São Paulo e Federação Paulista de Futebol indenizarão torcedores corintianos feridos em tumulto

A Terceira Turma do Superior Tribunal de Justiça (STJ) decidiu que o time mandante que não ofereceu segurança necessária para evitar tumultos na saída do estádio deverá responder pelos danos causados, solidariamente com a entidade organizadora da competição.

No processo, torcedores corintianos relataram que, após o término de um jogo entre São Paulo e Corinthians no estádio do Morumbi – que pertence ao primeiro clube –, foram obrigados a aguardar a saída da torcida adversária. Enquanto estavam confinados, uma bomba caseira foi jogada de fora para dentro do estádio, provocando o tumulto que resultou em dezenas de feridos, entre eles os autores da ação. Além disso, a Polícia Militar, que havia sido acionada para promover a segurança, disparou gás de efeito moral na tentativa de conter o tumulto, o que piorou a situação.

O juiz considerou improcedentes os pedidos de indenização por danos materiais e morais, mas o Tribunal de Justiça de São Paulo reformou a sentença e condenou o São Paulo Futebol Clube e a Federação Paulista de Futebol a indenizar os autores.

No recurso ao STJ, o São Paulo sustentou que foram cumpridas as medidas cabíveis de segurança e que a bomba caseira foi arremessada da parte externa do estádio; e que haveria culpa de terceiros, tanto de quem jogou a bomba quanto da polícia. A federação também recorreu para tentar afastar sua responsabilização, mas, nesse ponto, o apelo foi rejeitado.

Legislações disciplinam os direitos do torcedor

O relator do caso, ministro Ricardo Villas Bôas Cueva, destacou que o artigo 13 do Estatuto do Torcedor (Lei 10.671/2003) garante aos torcedores o direito à segurança antes, durante e após os eventos esportivos.

Ao analisar o recurso do São Paulo, o ministro apontou que, conforme os artigos 14 e 19 do estatuto, o clube detentor do mando de jogo tem responsabilidade objetiva – e solidária com a entidade que organiza a competição – diante dos prejuízos causados aos torcedores por falhas de segurança.

### DADOS BRUTOS:
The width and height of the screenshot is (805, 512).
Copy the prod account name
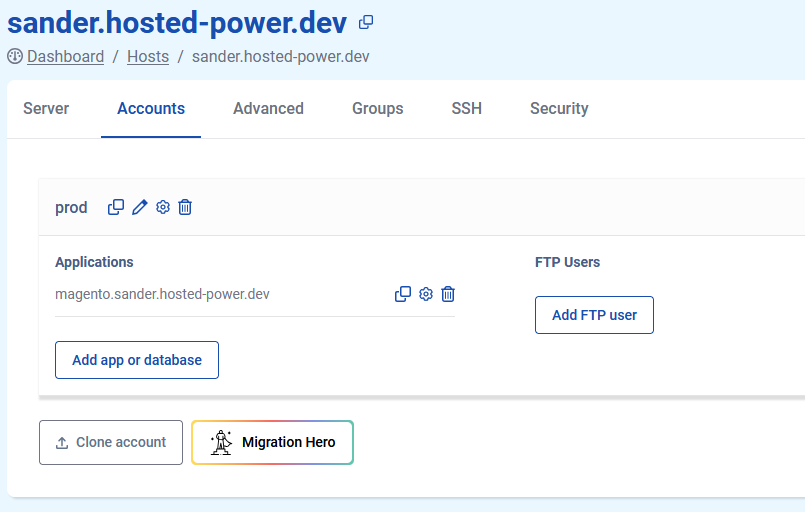(116, 207)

### O QUE SE PEDE:
1 > Na notícia sobre a indenização aos torcedores corintianos, qual artigo do Estatuto do Torcedor garante o direito à segurança antes, durante e após os eventos esportivos?
2 > Transcreva, da notícia sobre a indenização aos torcedores corintianos, o trecho que vai de "No recurso ao" até "apelo foi rejeitado.".

### RESULTADOS DAS TAREFAS:
1 > O artigo 13 do Estatuto do Torcedor (Lei 10.671/2003).

2 >
No recurso ao STJ, o São Paulo sustentou que foram cumpridas as medidas cabíveis de segurança e que a bomba caseira foi arremessada da parte externa do estádio; e que haveria culpa de terceiros, tanto de quem jogou a bomba quanto da polícia. A federação também recorreu para tentar afastar sua responsabilização, mas, nesse ponto, o apelo foi rejeitado.